Wray: Nothing in Inspector General's Report 'Impugns the Integrity' of FBI or Workforce

FBI Director Christopher Wray leaves after speaking at a news conference on the inspector general's report at FBI headquarters on June 14, 2018, in Washington. (AP Photo/Jose Luis Magana)

WASHINGTON — FBI Director Christopher Wray said he accepts the finding of the Justice Department inspector general regarding the investigation into Hillary Clinton’s emails, and will “make sure every FBI employee understands the lessons of this report.”


“It’s also important, though, to note what the inspector general did not find. This report did not find any evidence of political bias or improper considerations actually impacting the investigation under review,” Wray told a press briefing at FBI headquarters. “The report does identify errors of judgment, violations of or even disregard for policy, and decisions that, at the very least, with the benefit of hindsight, were not the best choices.”

Inspector General Michael Horowitz’s long-awaited report found “extraordinary and insubordinate” actions by former FBI Director James Comey, specifically in not coordinating with the Justice Department in 2016 regarding decisions in the Clinton case.
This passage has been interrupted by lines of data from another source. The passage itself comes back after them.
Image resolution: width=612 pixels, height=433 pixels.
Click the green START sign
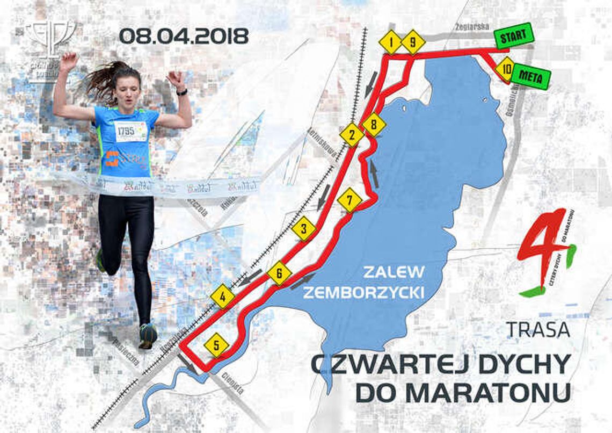point(513,37)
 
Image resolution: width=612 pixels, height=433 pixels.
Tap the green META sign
point(531,77)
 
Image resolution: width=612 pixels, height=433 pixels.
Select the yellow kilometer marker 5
point(216,345)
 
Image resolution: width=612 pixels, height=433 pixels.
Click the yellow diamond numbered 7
point(350,200)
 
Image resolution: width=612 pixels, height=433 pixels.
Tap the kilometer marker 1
point(391,41)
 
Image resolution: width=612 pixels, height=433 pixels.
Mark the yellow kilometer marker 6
point(279,273)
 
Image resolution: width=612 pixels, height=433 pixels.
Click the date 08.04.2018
point(184,36)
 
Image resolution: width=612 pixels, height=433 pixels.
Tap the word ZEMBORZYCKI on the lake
point(363,292)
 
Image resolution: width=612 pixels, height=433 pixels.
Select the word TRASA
point(538,329)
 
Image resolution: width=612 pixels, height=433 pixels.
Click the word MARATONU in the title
point(462,393)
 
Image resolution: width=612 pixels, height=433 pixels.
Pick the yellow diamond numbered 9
point(412,42)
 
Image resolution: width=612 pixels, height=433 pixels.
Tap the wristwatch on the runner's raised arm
point(182,92)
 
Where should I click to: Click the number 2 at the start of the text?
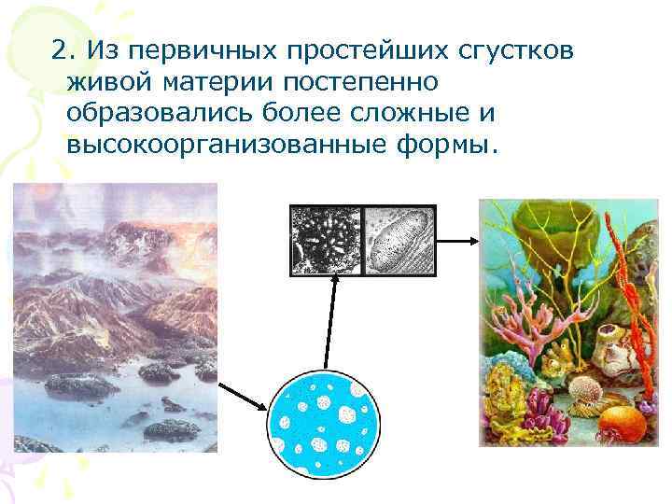(x=60, y=49)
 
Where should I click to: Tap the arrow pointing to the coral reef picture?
(x=456, y=240)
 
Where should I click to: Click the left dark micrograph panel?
(x=326, y=240)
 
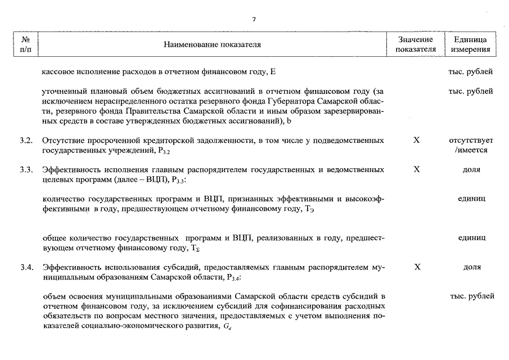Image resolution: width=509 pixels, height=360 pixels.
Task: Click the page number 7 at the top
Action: coord(254,19)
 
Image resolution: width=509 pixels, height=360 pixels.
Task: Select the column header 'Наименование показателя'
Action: coord(212,44)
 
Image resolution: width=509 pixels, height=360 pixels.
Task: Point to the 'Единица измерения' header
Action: coord(471,44)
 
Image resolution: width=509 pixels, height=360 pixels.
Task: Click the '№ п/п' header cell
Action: coord(25,44)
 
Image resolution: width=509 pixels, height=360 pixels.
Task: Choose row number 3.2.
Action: coord(26,140)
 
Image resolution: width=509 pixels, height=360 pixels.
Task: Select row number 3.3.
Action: coord(26,169)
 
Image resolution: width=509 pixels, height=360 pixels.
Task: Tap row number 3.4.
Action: coord(26,267)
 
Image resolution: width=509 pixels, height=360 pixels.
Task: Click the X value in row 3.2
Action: coord(416,140)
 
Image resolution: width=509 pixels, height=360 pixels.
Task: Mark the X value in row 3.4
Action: coord(416,267)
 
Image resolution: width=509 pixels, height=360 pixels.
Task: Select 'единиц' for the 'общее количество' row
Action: coord(471,238)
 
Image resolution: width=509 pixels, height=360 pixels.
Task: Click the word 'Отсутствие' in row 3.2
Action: coord(64,140)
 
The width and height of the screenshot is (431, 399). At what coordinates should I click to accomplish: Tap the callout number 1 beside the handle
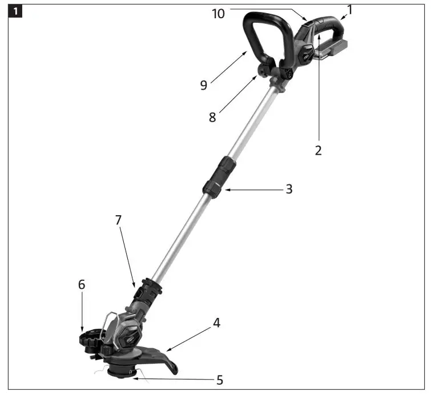[x=350, y=9]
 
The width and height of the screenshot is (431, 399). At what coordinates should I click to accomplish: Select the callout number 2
[x=319, y=151]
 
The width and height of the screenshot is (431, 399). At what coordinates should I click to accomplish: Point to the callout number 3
[x=289, y=189]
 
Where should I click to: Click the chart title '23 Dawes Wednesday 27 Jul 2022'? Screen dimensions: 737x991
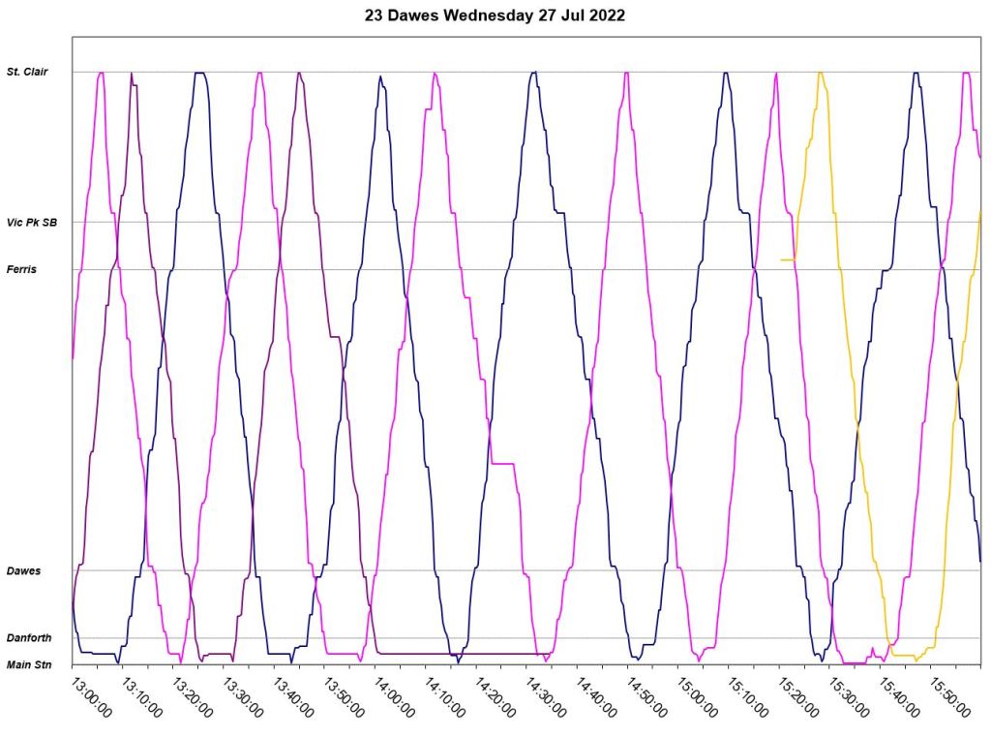495,15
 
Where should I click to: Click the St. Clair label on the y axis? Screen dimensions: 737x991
27,72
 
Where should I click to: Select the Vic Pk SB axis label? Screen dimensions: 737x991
32,222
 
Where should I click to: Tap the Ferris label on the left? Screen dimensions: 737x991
21,269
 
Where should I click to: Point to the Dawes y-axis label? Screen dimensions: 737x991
23,570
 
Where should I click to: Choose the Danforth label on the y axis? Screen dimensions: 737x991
28,638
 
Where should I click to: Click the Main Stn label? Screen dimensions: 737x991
28,664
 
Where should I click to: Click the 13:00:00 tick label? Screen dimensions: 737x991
92,696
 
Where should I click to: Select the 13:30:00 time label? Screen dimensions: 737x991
243,696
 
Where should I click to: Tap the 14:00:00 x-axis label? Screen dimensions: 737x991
395,696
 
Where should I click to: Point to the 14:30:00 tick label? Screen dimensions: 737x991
546,696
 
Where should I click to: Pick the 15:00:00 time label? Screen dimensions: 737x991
698,696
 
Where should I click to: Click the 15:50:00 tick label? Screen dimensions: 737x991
949,696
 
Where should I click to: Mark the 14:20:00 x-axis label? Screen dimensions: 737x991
496,696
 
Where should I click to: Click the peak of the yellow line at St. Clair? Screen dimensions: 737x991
821,73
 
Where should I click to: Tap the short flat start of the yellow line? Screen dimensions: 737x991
788,260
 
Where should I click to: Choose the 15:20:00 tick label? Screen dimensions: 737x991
798,696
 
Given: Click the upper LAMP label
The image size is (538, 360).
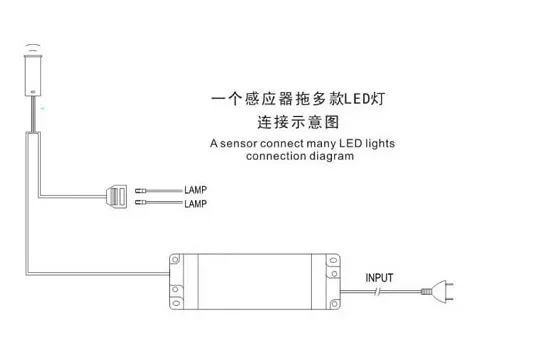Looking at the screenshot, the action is (x=195, y=190).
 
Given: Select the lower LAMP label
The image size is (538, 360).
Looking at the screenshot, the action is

While Horowitz determined that anti-Trump text messages, including previously undisclosed exchanges, between FBI agent Peter Strzok and former FBI lawyer Lisa Page “cast a cloud” over the investigation, the IG found no evidence “that these political views directly affected the specific investigative decisions that we reviewed.”
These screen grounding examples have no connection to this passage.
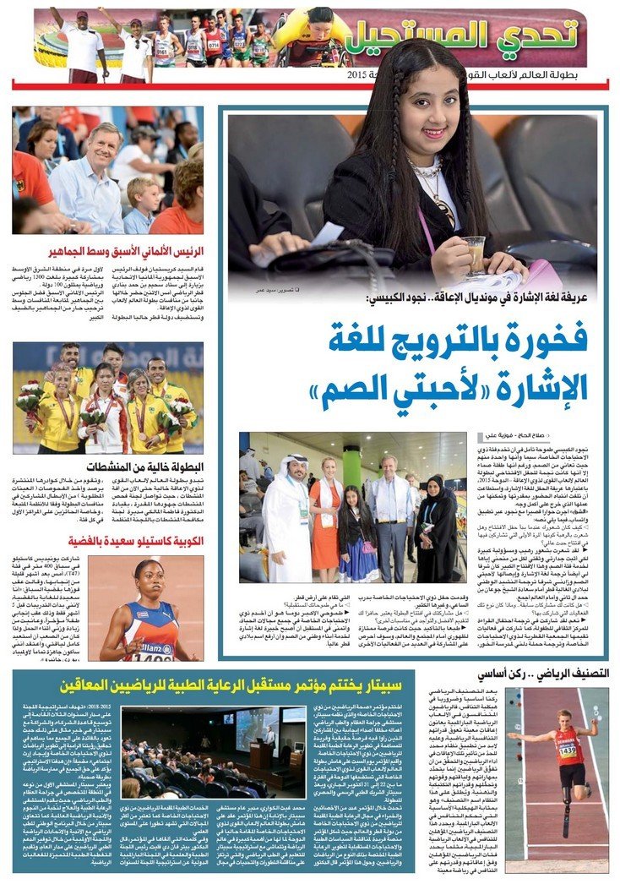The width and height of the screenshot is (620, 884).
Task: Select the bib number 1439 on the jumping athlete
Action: [x=568, y=751]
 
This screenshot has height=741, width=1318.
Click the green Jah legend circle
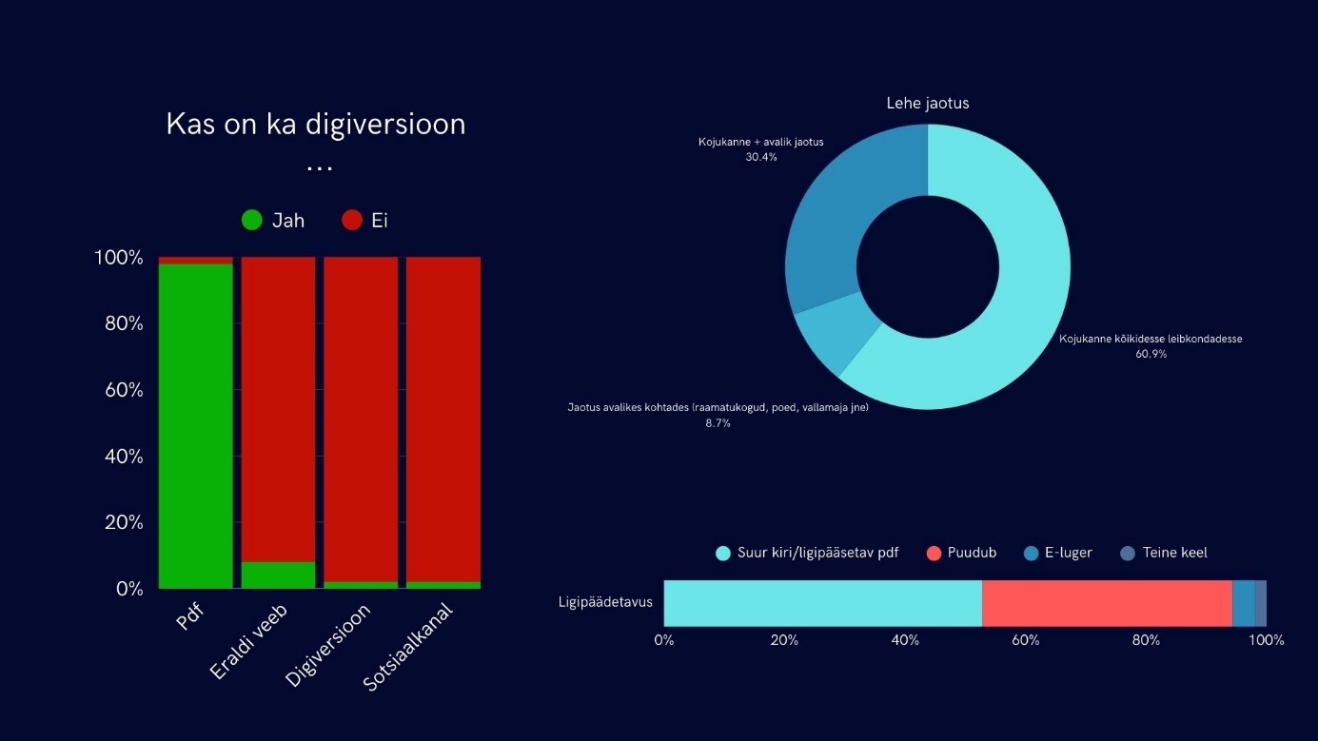(251, 221)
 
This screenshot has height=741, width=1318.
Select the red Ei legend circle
(352, 221)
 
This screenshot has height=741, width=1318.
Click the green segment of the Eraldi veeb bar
(278, 575)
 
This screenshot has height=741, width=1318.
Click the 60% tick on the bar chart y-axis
(118, 390)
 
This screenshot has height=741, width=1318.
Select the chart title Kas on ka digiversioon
(316, 125)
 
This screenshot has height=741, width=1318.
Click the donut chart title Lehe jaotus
(927, 103)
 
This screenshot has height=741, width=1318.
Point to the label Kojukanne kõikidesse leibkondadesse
(1151, 338)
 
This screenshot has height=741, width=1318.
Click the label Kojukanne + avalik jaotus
(760, 142)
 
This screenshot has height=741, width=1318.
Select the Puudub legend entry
(971, 553)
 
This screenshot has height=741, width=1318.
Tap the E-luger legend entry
(1065, 553)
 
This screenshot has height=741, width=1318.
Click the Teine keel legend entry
(1173, 553)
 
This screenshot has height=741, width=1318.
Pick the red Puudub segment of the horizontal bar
(1107, 603)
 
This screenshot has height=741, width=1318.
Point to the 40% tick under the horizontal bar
(905, 640)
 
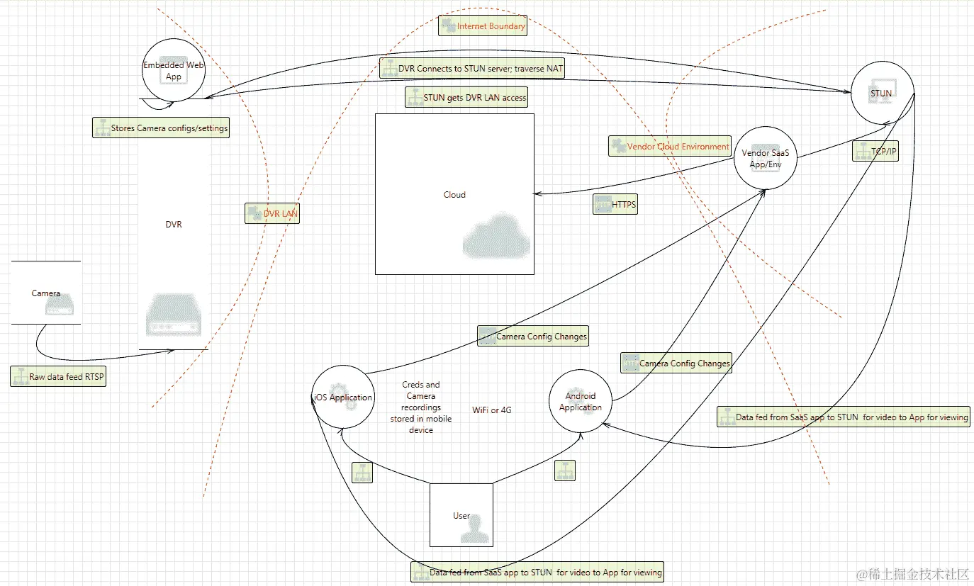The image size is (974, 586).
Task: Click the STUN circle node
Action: [x=882, y=92]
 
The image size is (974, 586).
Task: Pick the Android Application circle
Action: [x=580, y=402]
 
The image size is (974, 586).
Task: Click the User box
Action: [x=461, y=515]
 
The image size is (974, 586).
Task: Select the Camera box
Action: [x=46, y=293]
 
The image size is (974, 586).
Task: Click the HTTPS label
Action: [x=616, y=205]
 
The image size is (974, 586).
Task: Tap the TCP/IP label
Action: [x=875, y=151]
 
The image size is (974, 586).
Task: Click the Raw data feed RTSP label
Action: [x=59, y=377]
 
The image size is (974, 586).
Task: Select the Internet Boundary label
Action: [x=483, y=26]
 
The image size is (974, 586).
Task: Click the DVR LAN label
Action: [x=272, y=213]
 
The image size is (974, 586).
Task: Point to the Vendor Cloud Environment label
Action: [x=670, y=147]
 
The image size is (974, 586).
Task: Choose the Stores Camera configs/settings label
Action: [x=161, y=128]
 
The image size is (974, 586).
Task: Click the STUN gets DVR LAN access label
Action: [x=466, y=98]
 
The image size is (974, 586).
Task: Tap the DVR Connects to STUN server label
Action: [x=472, y=68]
“We searched for evidence that the Weiner laptop was deliberately placed on the back-burner by others in the FBI to protect Clinton, but found no evidence in emails, text messages, instant messages, or documents that suggested an improper purpose,” the report added.


Wray said “conduct highlighted in the report” has already been referred to the FBI’s disciplinary arm, the Office of Professional Responsibility.

“We’re going to train every single FBI employee, both new hires and veterans alike, on what went wrong so these mistakes won’t ever be repeated,” he said. “We’re going to make sure that we have the policies, the procedures and training that are needed for everyone to understand and remember what is expected of all of us. That includes drilling home the importance of objectivity, of avoiding the appearance of personal conflicts or political bias in our work; ensuring that recusals are handled correctly and effectively and communicated to all the right people; making all of our employees fully aware of our new policy on media contacts which I issues last November, and making painfully clear that we will not tolerate non-compliance; ensuring that we follow all DOJ policies on public statements about uncharged conduct or ongoing investigations; and ensuring that our employees adhere strictly to all policies and procedures about the use of FBI systems, networks and devices.”


Wray stressed that “nothing in this report impugns the integrity of our work force as a whole or the FBI as an institution.”

The women and men of the FBI are foiling terrorist plots, disrupting hackers, rescuing kids from child predators and arresting gang members, he said, “with the unfailing fidelity to the Constitution and the laws that it demands, the bravery that it calls for and the integrity that the American people rightly expect.”

Asked about criticism of the Bureau from some in Congress, Wray acknowledged “there’s no shortage of opinions about us out there.”

“I will tell you that the opinions that I care the most about are the opinions of the people who actually really know us and know us through our work,” he said. “…We have the highest number of applicants we’ve ever had for our honors intern program. Want to know what that admission rate was? Five percent. I look at things like that, I look at what people think when they know us, and I look at what people think when they express their views through their as actions.”

“I look at our attrition rate, our attrition rate in the agent population in the FBI is 0.8 percent. So in my view, the views that matter, the opinions that matter are the views that people who know us through our work, and when I go around the country and around the world and I talk to our partners and I talk to the victims and I talk to the people who know us, our brand’s doing just fine there.”


Pressed on Trump’s past year of attacks on the credibility of the FBI and whether the IG report “now validates his criticisms,” Wray replied, “I’m not going to comment on any other person’s opinion no matter where they’re communicated. What I am going to do is talk about the opinions that I think matter.”